What about the bugfix version for Bamboo 8.0 version? is there any plan to backport bugfix for Bamboo 8.0 version.
This documentation shows that CVE-2023-22506 was introduced in version 8.0.0 of Bamboo Data Center. It says nothing about affected versions of Bamboo Server, does that mean that Bamboo Server is not affected or what? Some more detail would be appreciated. Maybe a list showing affected versions of Data Center and Server since you have both listed in the Affected Products.
does this only affect data center or also server?
the text explicitly mentions data center but "Affected Product(s)" also lists server.
This is an independent assessment and you should evaluate its applicability to your own IT environment.
CVSS v3 score: 7.5 => High severity
Exploitability Metrics
| Attack Vector | Network |
|---|---|
| Attack Complexity | High |
| Privileges Required | Low |
| User Interaction | None |
Scope Metric
| Scope | Unchanged |
|---|
Impact Metrics
| Confidentiality | High |
|---|---|
| Integrity | High |
| Availability | High |
https://asecurityteam.bitbucket.io/cvss_v3/#CVSS:3.0/AV:N/AC:H/PR:L/UI:N/S:U/C:H/I:H/A:H
"Curtis: 8.2.5 and 8.2.6 are listed as affected. Maybe they weren't at first, but they are now."
Yes the were added afterwards on the day i wrote my "we are paying customers" text. I know, thanks anyway.
"Justin Isler: When will a patch be available for 8.2?"
No sadly there will not be one, you will have to upgrade to either 9.2.3+ or 9.3.1+ anything else below is affected now. (See the really transparent "Giant Version-Tag-List")

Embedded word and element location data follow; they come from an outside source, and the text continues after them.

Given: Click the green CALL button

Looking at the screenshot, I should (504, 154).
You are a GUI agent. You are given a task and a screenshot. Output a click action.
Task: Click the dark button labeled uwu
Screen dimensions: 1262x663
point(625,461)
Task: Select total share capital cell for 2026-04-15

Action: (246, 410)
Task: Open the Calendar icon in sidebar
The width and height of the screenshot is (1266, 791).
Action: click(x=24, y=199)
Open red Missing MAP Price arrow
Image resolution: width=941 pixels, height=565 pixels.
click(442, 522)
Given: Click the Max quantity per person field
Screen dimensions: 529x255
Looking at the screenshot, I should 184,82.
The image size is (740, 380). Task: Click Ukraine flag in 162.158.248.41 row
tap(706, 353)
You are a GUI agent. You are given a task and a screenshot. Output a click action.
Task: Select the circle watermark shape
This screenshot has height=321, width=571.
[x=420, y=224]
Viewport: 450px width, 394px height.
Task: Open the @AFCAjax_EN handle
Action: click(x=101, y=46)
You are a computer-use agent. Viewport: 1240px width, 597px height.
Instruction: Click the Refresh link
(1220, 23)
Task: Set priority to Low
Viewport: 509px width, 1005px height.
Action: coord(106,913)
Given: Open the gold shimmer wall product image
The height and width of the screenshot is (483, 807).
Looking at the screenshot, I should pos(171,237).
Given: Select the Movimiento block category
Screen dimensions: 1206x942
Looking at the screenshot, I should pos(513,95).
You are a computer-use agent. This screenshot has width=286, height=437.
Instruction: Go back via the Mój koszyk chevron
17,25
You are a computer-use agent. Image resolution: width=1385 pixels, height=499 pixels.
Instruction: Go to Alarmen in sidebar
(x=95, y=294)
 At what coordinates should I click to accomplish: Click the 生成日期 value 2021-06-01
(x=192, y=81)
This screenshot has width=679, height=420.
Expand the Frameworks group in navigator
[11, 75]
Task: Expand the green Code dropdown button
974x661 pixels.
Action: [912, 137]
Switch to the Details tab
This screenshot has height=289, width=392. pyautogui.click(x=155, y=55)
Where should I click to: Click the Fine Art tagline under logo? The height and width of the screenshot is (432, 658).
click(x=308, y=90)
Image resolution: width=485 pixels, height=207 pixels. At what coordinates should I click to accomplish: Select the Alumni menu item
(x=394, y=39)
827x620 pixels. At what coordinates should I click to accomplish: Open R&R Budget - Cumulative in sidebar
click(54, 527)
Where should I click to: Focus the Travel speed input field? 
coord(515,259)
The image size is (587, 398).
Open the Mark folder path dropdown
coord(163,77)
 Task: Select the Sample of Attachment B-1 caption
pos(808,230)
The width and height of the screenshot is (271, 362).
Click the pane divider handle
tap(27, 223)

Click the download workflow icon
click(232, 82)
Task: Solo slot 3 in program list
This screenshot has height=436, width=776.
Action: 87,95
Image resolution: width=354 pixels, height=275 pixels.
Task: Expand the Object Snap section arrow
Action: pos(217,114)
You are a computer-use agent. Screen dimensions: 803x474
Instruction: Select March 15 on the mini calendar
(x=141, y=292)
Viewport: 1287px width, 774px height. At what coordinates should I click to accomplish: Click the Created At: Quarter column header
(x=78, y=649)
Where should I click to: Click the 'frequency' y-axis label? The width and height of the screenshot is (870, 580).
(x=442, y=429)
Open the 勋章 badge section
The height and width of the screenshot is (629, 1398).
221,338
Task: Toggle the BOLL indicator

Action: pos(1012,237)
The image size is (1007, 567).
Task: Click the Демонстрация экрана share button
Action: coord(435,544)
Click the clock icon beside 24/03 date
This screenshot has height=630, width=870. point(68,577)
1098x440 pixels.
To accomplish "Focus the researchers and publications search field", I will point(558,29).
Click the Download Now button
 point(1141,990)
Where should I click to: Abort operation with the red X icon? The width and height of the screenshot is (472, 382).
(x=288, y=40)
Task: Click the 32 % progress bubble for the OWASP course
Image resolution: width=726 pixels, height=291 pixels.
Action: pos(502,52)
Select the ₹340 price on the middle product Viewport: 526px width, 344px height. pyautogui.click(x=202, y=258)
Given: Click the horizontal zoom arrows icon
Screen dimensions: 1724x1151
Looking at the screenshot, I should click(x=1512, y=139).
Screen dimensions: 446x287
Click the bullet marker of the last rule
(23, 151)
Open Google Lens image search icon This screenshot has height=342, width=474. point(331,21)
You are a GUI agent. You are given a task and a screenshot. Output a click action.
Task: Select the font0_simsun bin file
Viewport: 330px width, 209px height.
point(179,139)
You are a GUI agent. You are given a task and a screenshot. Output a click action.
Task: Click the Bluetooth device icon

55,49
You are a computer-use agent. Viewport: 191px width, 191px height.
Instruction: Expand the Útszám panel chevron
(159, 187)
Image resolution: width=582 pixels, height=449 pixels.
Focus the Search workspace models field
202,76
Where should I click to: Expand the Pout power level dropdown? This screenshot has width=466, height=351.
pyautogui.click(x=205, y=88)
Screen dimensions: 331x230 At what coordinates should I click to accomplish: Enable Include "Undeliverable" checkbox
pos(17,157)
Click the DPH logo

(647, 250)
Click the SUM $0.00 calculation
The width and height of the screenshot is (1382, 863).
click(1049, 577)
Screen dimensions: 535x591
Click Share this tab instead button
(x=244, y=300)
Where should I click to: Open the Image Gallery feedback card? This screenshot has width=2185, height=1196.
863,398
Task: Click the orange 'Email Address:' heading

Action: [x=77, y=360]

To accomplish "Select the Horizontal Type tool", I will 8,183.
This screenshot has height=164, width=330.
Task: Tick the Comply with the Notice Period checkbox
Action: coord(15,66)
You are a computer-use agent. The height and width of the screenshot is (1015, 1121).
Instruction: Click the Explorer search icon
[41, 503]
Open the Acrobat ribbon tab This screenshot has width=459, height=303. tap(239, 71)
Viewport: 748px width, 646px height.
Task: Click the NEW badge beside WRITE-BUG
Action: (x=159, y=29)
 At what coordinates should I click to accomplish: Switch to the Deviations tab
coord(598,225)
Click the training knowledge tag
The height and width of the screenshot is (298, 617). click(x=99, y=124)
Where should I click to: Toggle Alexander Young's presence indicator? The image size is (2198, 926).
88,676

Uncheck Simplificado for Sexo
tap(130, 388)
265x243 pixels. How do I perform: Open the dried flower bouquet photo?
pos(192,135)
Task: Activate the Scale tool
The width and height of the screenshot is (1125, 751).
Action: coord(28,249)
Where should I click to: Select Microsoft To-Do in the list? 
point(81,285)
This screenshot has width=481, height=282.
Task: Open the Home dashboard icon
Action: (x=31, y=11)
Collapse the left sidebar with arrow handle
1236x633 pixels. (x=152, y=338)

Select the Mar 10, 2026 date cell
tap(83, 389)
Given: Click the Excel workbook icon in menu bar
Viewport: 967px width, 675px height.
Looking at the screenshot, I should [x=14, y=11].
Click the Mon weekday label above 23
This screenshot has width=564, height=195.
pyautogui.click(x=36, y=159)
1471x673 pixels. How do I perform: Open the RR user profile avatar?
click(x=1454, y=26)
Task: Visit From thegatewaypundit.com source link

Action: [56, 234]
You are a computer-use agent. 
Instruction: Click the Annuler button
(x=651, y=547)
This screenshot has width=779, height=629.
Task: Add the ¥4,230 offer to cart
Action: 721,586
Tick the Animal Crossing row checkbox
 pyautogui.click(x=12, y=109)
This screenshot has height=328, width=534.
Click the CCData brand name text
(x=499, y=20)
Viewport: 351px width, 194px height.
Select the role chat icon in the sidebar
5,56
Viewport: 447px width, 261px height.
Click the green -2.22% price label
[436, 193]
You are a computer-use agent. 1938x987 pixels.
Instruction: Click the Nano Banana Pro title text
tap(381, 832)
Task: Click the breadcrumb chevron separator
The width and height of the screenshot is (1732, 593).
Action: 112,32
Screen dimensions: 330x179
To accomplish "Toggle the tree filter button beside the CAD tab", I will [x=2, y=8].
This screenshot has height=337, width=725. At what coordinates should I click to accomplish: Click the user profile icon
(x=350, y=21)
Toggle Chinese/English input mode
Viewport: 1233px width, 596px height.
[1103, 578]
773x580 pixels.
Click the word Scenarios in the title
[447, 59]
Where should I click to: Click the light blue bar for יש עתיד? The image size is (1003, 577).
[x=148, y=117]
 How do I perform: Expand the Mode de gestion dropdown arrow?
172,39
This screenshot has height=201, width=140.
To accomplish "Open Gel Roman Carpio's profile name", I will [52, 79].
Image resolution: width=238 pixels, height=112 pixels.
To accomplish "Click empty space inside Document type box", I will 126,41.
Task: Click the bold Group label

"Curtis: 8.2 was released in April 2022. It will not receive an update according to this policy."
Yeah that kinda explains it in a way, would be more transparent if the text would say, other releases are not supported anymore, therefore only 9.x+ basically, but yeah i agree.
Also thanks to Atlassian meaning 73868399605e , i hope whatever process they had where this wasnt covered will be revisited and this updated information grade will become the new standard, for better transparency for everyone and be better informed about IT-Sec related topics.